====== Input data
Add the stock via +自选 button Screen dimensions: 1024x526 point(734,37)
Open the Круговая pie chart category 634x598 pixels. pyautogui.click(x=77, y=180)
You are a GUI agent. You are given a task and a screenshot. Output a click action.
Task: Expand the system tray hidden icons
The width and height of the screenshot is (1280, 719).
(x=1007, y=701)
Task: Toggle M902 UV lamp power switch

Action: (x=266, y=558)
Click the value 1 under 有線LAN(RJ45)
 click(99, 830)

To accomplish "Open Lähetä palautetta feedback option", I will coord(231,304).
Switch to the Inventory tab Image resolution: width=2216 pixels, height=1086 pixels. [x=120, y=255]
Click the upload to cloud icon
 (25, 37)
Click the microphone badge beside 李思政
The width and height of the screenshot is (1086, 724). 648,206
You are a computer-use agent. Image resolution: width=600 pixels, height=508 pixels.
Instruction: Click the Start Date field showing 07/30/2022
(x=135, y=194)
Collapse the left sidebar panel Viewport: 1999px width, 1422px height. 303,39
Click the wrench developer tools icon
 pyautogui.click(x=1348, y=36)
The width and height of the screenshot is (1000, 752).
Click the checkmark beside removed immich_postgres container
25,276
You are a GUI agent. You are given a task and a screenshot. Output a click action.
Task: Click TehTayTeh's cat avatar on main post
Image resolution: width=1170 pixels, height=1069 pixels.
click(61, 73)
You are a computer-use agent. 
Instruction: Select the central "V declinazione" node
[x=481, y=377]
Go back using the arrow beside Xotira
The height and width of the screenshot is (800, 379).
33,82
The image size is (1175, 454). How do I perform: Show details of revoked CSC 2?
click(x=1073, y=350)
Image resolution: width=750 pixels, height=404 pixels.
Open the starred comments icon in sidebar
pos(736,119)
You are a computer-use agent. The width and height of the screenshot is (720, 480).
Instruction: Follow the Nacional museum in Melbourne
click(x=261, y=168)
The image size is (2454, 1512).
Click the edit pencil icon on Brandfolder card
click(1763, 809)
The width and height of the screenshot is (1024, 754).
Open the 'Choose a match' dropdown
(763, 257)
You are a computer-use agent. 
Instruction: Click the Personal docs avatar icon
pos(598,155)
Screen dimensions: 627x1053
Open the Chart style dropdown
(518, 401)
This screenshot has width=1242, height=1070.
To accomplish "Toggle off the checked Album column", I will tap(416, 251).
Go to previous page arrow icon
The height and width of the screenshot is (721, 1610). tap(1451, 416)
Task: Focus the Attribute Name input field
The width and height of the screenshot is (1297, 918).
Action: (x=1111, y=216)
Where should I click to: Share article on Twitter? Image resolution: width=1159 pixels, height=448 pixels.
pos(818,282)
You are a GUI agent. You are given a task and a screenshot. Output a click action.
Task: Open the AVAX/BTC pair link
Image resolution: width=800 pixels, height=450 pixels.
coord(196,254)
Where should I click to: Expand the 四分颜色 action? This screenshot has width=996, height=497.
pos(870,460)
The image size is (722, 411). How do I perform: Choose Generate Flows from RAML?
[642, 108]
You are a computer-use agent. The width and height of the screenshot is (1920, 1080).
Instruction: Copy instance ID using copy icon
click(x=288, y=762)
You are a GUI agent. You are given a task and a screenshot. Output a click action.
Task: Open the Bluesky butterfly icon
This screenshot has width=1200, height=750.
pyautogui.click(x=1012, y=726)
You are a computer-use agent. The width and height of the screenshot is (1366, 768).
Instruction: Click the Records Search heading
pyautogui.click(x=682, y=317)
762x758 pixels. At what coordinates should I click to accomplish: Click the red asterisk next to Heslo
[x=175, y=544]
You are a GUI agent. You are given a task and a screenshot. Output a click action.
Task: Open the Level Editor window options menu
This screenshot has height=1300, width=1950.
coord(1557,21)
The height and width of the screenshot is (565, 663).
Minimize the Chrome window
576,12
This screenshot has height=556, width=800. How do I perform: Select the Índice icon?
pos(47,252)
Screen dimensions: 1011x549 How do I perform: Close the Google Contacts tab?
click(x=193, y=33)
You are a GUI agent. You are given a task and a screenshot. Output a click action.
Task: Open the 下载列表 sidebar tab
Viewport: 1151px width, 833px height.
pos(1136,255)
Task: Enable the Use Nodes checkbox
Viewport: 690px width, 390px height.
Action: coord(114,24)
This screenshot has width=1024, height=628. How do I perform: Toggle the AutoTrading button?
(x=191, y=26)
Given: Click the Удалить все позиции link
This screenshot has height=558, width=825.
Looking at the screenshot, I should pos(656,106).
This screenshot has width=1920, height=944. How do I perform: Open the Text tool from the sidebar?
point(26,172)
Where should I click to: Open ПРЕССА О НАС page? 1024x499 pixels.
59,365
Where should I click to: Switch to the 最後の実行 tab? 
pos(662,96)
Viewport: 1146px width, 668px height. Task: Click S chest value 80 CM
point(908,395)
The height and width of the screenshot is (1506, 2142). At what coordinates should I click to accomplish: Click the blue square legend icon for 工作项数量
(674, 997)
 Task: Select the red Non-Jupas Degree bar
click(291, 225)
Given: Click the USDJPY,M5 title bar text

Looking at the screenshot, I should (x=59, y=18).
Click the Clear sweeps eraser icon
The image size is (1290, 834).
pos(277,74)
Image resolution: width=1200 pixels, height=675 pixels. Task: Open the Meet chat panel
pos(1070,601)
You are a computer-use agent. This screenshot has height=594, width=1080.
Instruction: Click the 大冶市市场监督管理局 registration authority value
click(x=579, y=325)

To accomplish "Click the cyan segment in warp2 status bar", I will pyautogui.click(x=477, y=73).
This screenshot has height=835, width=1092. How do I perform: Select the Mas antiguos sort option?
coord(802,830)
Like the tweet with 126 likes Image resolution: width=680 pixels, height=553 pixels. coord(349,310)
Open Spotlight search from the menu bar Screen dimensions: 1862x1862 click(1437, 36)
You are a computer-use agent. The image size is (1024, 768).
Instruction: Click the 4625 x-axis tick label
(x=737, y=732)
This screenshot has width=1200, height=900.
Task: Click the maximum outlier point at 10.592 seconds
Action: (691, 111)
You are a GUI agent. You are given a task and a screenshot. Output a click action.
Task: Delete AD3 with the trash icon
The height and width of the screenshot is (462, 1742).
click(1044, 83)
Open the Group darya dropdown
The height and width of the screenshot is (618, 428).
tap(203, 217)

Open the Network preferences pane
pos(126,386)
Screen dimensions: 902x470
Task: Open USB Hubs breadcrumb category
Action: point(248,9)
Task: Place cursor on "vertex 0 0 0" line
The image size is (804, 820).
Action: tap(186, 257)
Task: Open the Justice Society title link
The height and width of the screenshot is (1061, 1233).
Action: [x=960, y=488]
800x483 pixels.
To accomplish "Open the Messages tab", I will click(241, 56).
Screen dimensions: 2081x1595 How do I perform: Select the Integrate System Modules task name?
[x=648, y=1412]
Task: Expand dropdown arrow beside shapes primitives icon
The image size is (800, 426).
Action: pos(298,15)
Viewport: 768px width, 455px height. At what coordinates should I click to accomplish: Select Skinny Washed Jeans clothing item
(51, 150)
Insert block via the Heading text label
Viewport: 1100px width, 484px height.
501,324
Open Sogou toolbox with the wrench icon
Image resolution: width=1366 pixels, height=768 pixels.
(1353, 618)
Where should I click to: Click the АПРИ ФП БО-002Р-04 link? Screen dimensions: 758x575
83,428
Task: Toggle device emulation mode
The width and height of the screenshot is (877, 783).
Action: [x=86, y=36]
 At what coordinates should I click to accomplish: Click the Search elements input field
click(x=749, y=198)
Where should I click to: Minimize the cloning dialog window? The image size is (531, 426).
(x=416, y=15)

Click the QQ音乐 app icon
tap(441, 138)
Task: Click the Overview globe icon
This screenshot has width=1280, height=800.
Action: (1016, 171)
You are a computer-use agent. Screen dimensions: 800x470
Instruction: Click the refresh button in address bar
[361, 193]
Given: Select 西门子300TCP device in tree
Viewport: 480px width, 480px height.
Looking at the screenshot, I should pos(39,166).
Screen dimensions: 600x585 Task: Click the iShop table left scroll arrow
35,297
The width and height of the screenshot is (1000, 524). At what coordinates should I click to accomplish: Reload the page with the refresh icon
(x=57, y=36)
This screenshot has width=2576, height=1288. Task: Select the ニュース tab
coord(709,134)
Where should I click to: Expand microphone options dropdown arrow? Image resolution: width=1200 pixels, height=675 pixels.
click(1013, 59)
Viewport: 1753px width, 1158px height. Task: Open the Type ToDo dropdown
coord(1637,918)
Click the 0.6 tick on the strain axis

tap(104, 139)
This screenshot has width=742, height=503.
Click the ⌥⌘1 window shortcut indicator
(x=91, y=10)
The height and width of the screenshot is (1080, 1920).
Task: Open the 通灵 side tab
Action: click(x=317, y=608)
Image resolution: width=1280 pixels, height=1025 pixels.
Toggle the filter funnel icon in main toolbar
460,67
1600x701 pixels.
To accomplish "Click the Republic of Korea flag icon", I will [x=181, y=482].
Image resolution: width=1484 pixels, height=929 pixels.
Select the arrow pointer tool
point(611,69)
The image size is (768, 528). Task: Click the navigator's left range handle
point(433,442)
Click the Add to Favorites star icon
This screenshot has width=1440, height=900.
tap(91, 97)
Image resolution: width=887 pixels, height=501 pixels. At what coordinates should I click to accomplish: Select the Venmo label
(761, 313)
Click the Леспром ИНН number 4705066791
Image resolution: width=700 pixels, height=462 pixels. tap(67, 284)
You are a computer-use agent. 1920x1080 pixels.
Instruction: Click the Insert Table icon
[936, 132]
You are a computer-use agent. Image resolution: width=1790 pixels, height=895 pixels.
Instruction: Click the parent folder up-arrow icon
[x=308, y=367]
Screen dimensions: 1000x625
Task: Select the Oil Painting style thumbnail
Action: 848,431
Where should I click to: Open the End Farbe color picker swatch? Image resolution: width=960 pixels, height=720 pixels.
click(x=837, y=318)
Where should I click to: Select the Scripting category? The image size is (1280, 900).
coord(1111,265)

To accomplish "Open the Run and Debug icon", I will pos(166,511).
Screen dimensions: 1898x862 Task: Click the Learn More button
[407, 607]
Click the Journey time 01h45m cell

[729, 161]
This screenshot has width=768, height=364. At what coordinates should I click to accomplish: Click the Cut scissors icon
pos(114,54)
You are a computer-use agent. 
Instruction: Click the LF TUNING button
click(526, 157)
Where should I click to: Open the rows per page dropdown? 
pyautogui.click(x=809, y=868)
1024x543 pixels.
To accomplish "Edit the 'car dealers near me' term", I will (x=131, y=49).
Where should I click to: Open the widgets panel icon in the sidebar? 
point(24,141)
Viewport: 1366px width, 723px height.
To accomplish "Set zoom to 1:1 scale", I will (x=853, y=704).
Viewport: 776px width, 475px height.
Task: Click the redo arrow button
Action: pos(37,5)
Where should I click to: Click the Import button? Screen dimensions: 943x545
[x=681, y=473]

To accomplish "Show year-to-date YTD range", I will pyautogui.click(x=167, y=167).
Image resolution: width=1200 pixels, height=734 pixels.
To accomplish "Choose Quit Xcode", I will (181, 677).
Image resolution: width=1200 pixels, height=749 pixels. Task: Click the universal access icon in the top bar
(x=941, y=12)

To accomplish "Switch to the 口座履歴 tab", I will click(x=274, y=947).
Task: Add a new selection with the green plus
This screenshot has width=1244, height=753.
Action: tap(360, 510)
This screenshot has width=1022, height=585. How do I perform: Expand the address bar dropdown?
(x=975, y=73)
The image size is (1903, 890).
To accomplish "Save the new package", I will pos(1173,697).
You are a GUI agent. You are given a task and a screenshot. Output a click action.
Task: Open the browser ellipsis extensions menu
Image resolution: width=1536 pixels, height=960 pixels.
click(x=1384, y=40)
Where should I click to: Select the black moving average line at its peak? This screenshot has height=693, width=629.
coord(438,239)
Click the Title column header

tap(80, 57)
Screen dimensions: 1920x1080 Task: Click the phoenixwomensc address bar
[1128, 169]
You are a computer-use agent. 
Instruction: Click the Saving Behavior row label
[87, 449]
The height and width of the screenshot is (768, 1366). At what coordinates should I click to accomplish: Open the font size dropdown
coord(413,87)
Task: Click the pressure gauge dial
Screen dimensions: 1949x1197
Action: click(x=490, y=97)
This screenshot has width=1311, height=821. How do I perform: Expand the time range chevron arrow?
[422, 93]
============
▸ **The request**
Duplicate the lines of material starting with the line that contains "800x483 pixels." and ending with the line that contains "Action: [x=86, y=36]". Include both of those lines, and copy nothing outside that range.

▸ **Final answer**
800x483 pixels.
To accomplish "Open the Messages tab", I will click(241, 56).
Screen dimensions: 2081x1595 How do I perform: Select the Integrate System Modules task name?
[x=648, y=1412]
Task: Expand dropdown arrow beside shapes primitives icon
The image size is (800, 426).
Action: pos(298,15)
Viewport: 768px width, 455px height. At what coordinates should I click to accomplish: Select Skinny Washed Jeans clothing item
(51, 150)
Insert block via the Heading text label
Viewport: 1100px width, 484px height.
501,324
Open Sogou toolbox with the wrench icon
Image resolution: width=1366 pixels, height=768 pixels.
(1353, 618)
Where should I click to: Click the АПРИ ФП БО-002Р-04 link? Screen dimensions: 758x575
83,428
Task: Toggle device emulation mode
The width and height of the screenshot is (877, 783).
Action: [x=86, y=36]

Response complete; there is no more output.